In order to try as many dishes -- my sons, Tom and Iggy decided to order the Signature Classics while my daughters-in-law, Maite, Cris and I opted on the Express Menu. Every time a new dish was served-- we would take a little sample of the dish...
Here was what we had:
We all started with their appetizers ..
FOIE GRAS CONE
this is a must TRY!! The cone was made of filo pastry filled with whipped foie gras mousse topped with a dollop of fruit jam and macadamia nut.
SWEET CORN, JAMON CROQUETA and POTATO CHIP PANE
When this trio was served the maitre d' advised us to start with the potato chip first and work our way to the sweet corn.. The presentation was equally brillant --- a pane of the potato chip (yes, you can almost see through it -- I could not imagine how they can slice a potato this thin ) served in a decorative clip. The jamon croqueta was not as salty as I wanted it to be.. in fact as you bite the croqueta --you will immediately taste a creamy smooth mixture of truffle oil and minced bits of the ham rolled on a lightly breaded mashed potato. The dish I liked the best was the one in the shot glass.... It was something which resembled a warm mais con hielo with a sweet creamy coconut texture at the top and soft chewy glutinous rice at the bottom.

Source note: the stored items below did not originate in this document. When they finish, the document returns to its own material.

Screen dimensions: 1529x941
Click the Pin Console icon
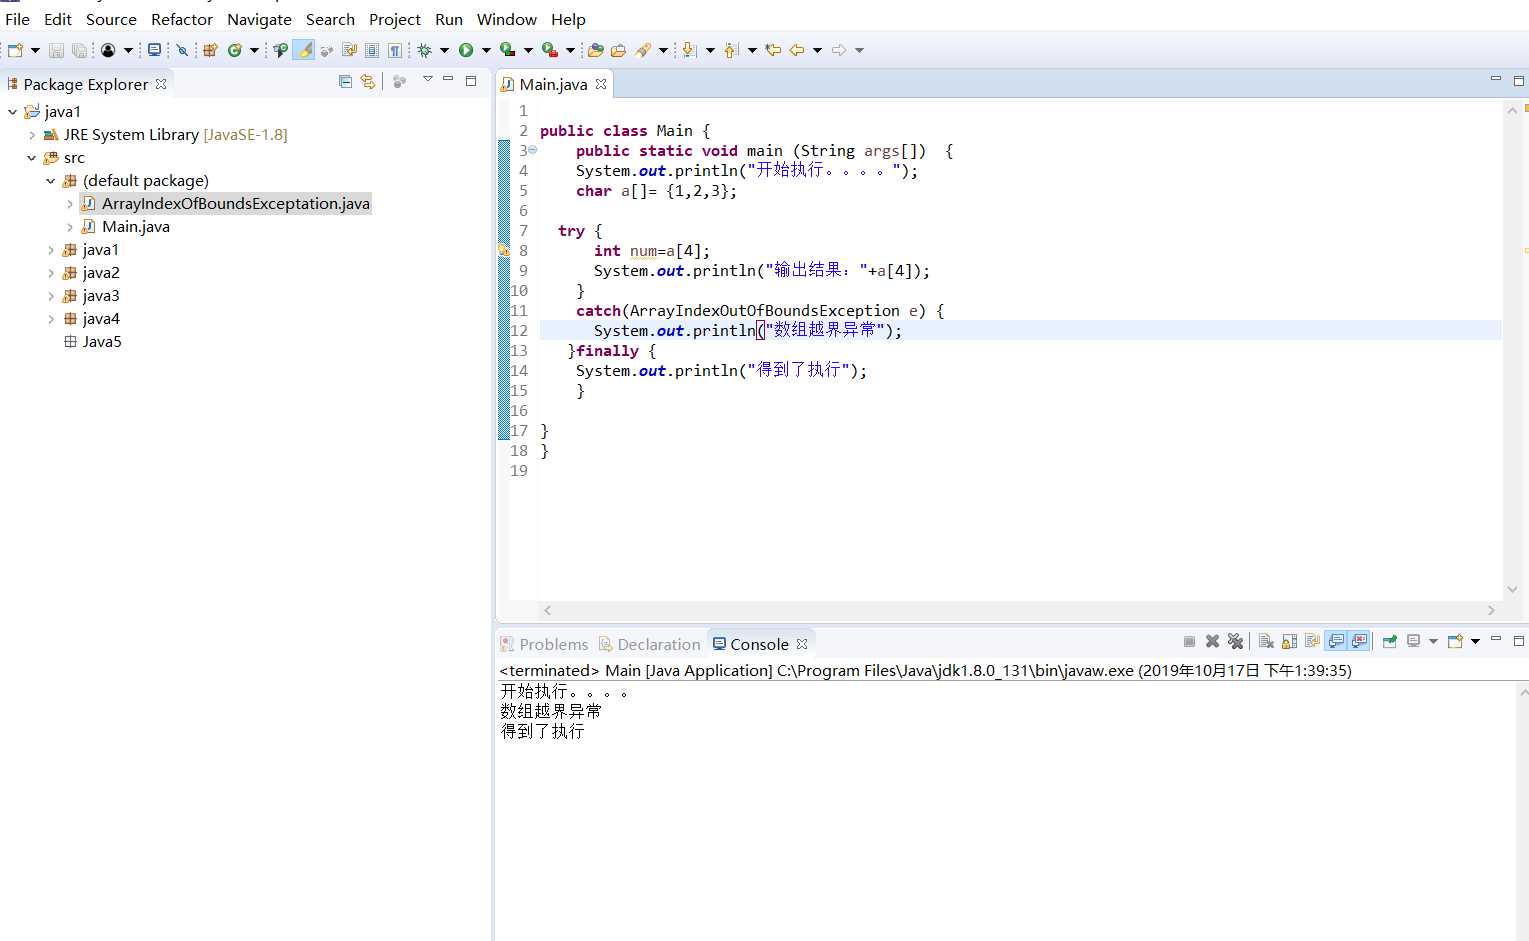coord(1389,642)
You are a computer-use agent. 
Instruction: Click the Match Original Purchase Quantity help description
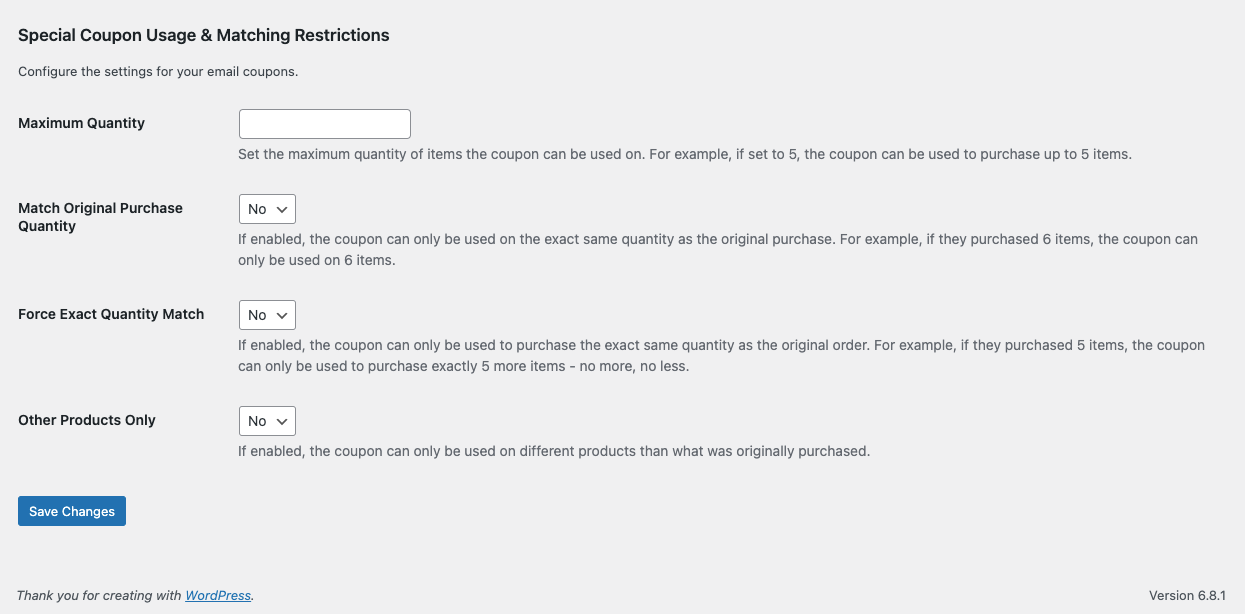[x=717, y=250]
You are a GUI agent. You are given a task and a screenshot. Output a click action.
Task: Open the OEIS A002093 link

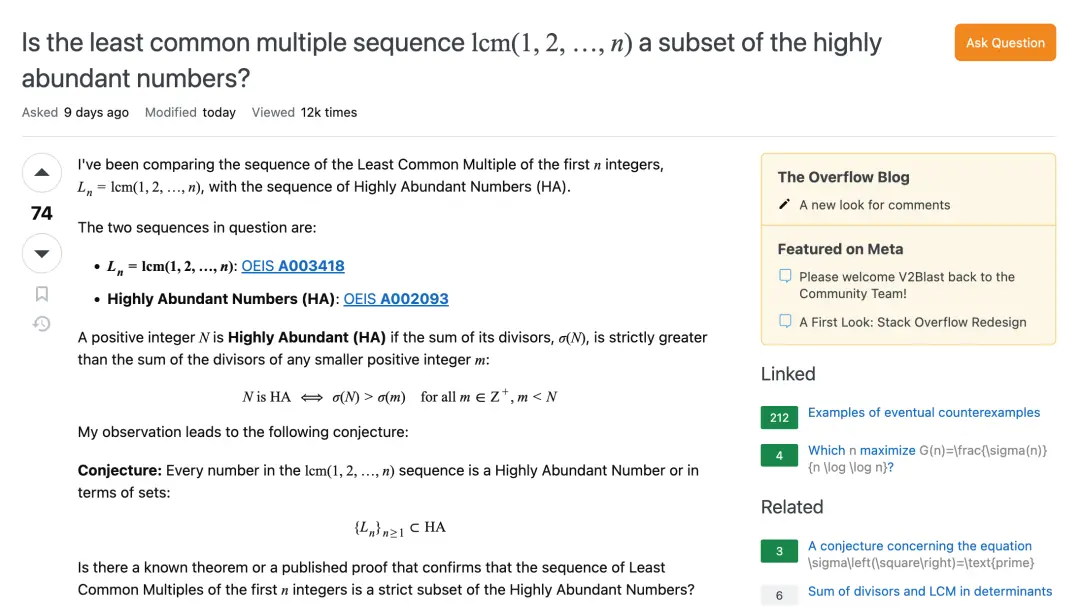(396, 299)
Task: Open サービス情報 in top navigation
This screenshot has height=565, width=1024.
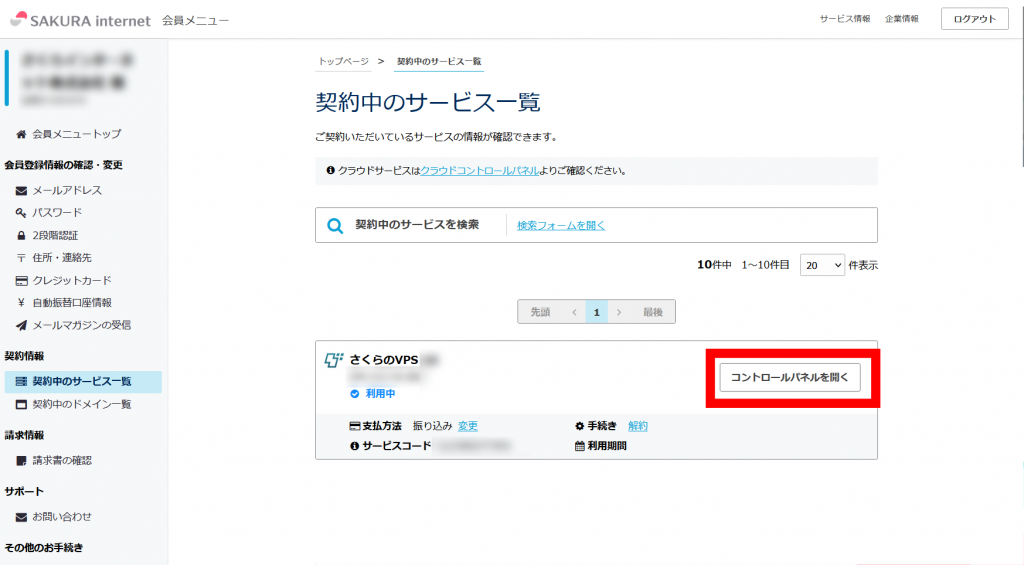Action: click(x=845, y=19)
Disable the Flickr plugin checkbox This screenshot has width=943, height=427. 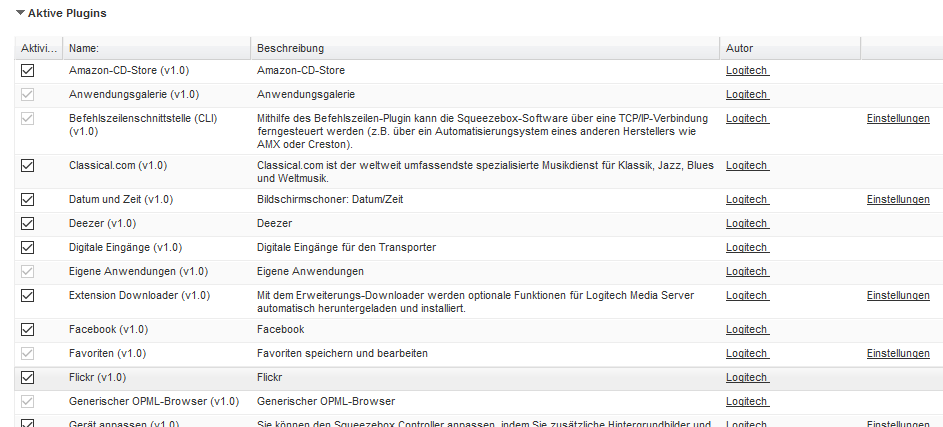coord(27,378)
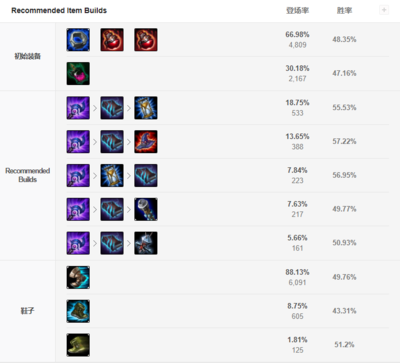
Task: Select Rabadon's Deathcap icon in 13.65% build
Action: tap(146, 142)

This is their take on the classic EGGS BENEDICT we all know. They served it on a martini glass. It is slow cooked egg ( poached egg ) with brown butter hollandaise sauce, a dash of truffle oil and a bacon tulle on the side of the glass. You’re supposed to mix the whole thing up and scoop it spoon by spoon into your mouth.

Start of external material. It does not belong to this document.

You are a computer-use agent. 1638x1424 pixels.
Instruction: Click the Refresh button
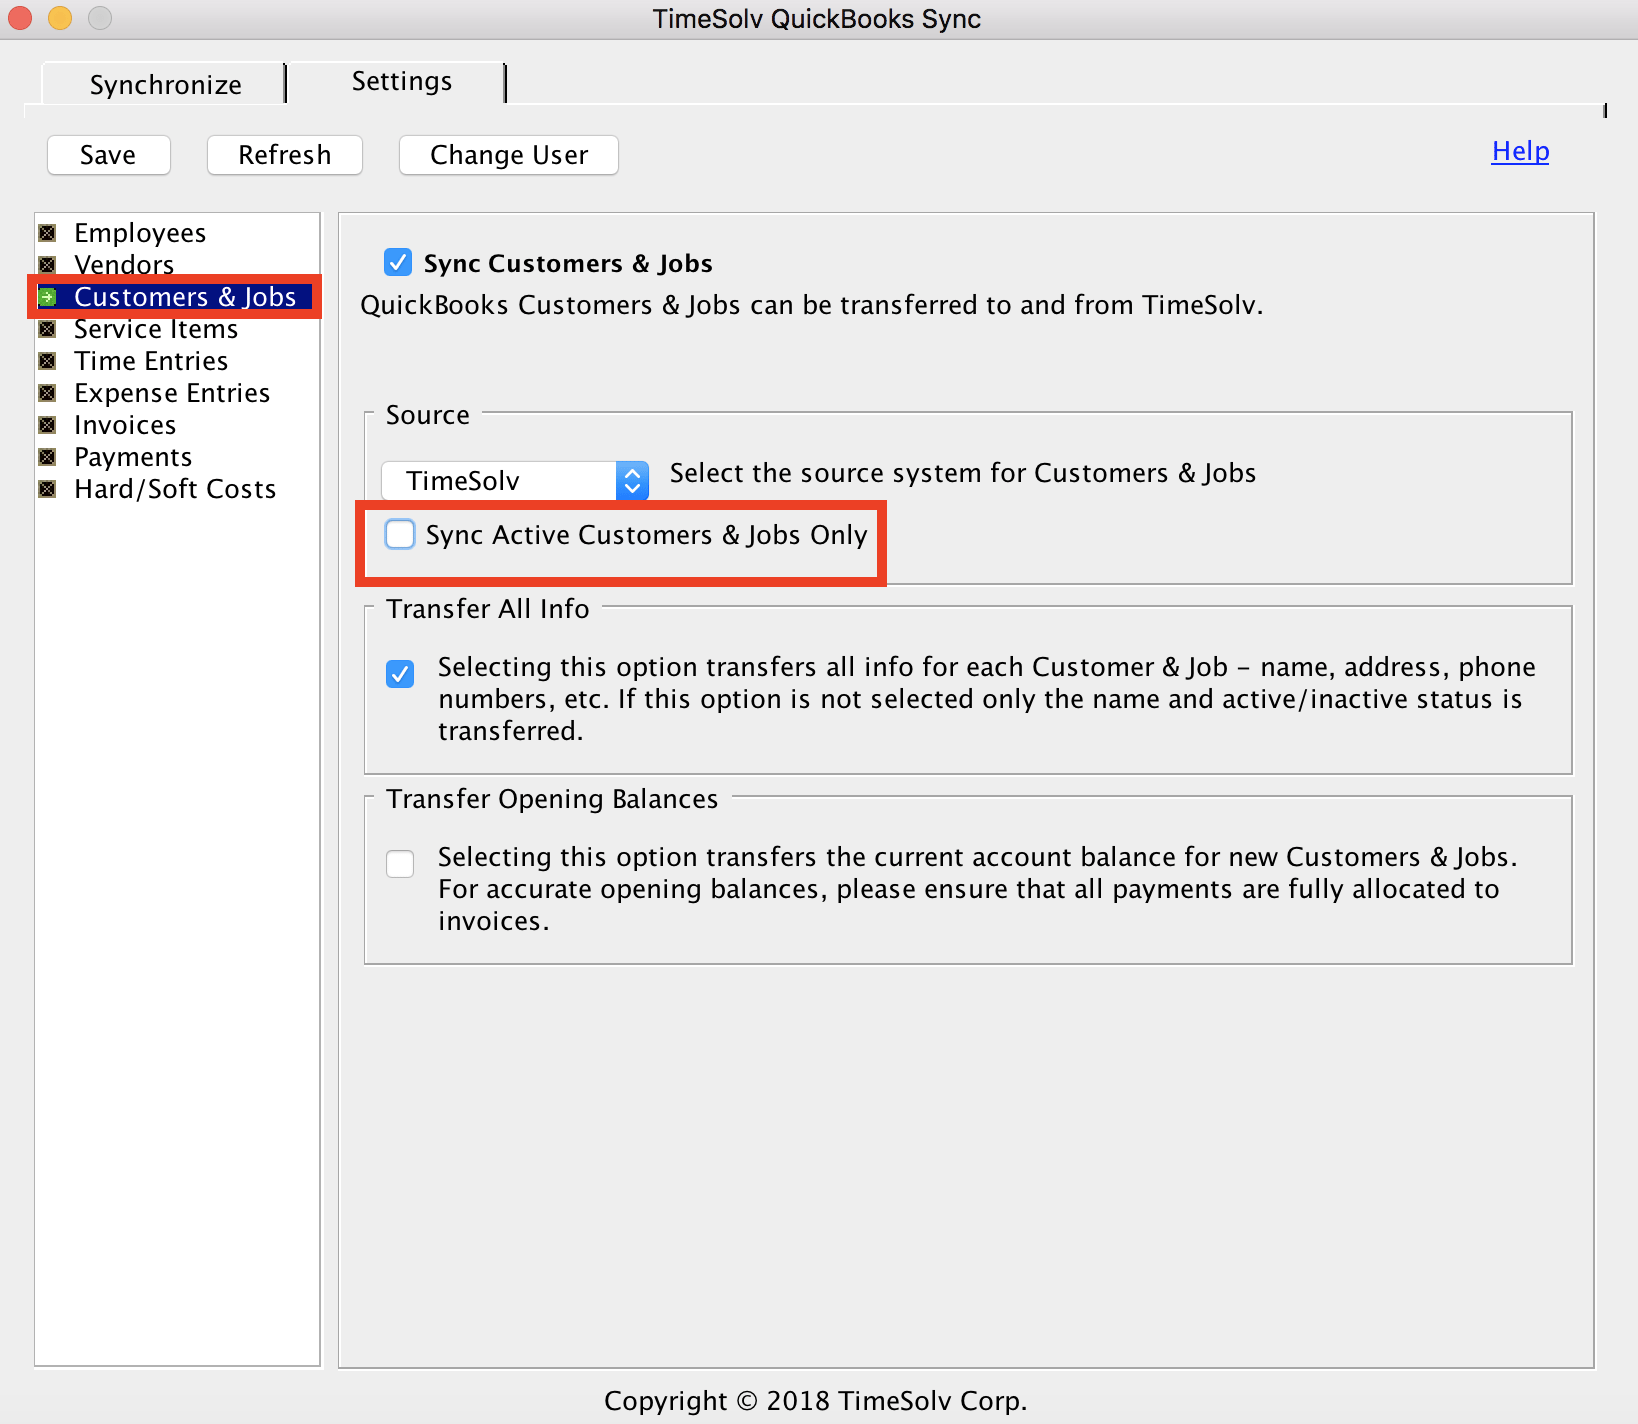point(284,155)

We all loved this one!! You should try it.... It is cauliflower panna cotta with crab jelly tapioca and bits of crab and sea urchin ( uni ) and topped with caviar.
Porcini with spiced chestnut, goat cheese and black olive powder.When this dish was delivered we were surprised why it didn't have any broth?? Then the maitre d' walked over and slowly poured the porcini broth into the dish.... I loved the broth!!! the wonderful flavor of porcini with a dash of truffle oil just bursts in your mouth. The different textures of this dish was a dream come true. I could not imagine how you can mix chestnuts, goat cheese and porcini mushrooms in one single dish. I highly recommend this dish!
I liked this dish the most.... with the photo I took below... let me try to explain this dish as best as I can.....
It is a salad of red beets and carrots with micro greens served with thin slices of oranges, cashew nuts and on each side of the plate are little dots of pea alioli... The red dollap you see at the left side of the photo is a red beet sorbet which I thought was very good while the orange roll you see in the middle is carrot jelly with Davao goat's cheese in it... You have to eat the carrot jelly with goat's cheese first mixed with some micro greens and pea alioli and then finish it off with the red beet sorbet...
Tom and Iggy ordered the 24 HOUR STEAK.
It is USDA short rib served with worcestershire jus, truffle oil mashed potatoes and crispy onions. This is the most sought after dish in THE GOOSE STATION. I would give this dish a 5 star rating!! being a meat lover--- this dish was simply delicious!!! The meat was cooked just right. it was very tender and juicy. Although they gave us steak knives --- we did not have to use them.
I ordered FIDEUA NEGRA with SCALLOPS.
In this dish they used imported scallops which had a soft fleshy texture and delicately mild sweet flavor combined with fidelini pasta ( It is a pasta variety that is cut into very fine strands slightly thicker than vermicelli ) cooked in black squid ink. Topped with a slice of Spanish morcilla, angulas ( baby eels ) and diced red peppers. On the side were dots of lemon curd and anchovy alioli.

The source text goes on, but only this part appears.